I’ve lived in Jerusalem my entire adult life. We live in the German Colony, which is just a few minutes’ walk from most of the hotels and a 20-minute walk from Jaffa Gate. For a city of 800,000, Jerusalem can feel like a little village. For our kids, its a couple of minutes to school or work or Scouts (where my son Etai spends most waking hours). There are days when we don’t use the car at all. If my clients are up to it, and the weather and the schedule cooperate, I almost always prefer to walk. And that goes for Tel Aviv, too. There’s no better way to get to know a city.
Jerusalem is a fascinating place to live, with a lot of different worlds adjoining one another in a space/time continuum that is unique to the city. I marvel over the fact that you can so easily hop from one dimension to another. It is also a study in coexistence. I’ve learned that there are big nasty words that frighten some people, words like Peace or Belief in a Single God, but if you can avoid use of these threatening concepts, then we are doing a pretty good job of getting along and living and let live. It isn’t perfect, for sure. But to have such a diverse group of people living at peace (peace in lower case, of course) in one potentially explosive powderkeg is remarkable. It doesn’t make the headlines; the other, more incendiary stories and sound-bites do, so that’s why I try not to read them.
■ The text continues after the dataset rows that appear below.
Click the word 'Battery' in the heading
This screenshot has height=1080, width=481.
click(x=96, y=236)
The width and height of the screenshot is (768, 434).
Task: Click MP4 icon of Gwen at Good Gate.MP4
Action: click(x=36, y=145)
Physically, Jerusalem is gorgeous, with views of mountains and distant horizons at every turn. The walls and buildings are faced with Jerusalem stone. There are lots of steps and stones and uphills (somehow, never a downhill) so it can take some conditioning, or some taxis, to get through a hot summer day. We’re right on the border with the Judean Desert, and at the top of the Judean Hills. Summer evenings can be cool (sweatshirt or light jacket) even if it was 35 degrees (95 Fahrenheit) at midday. But it isn’t very humid, which is often the case in Tel Aviv and the coast.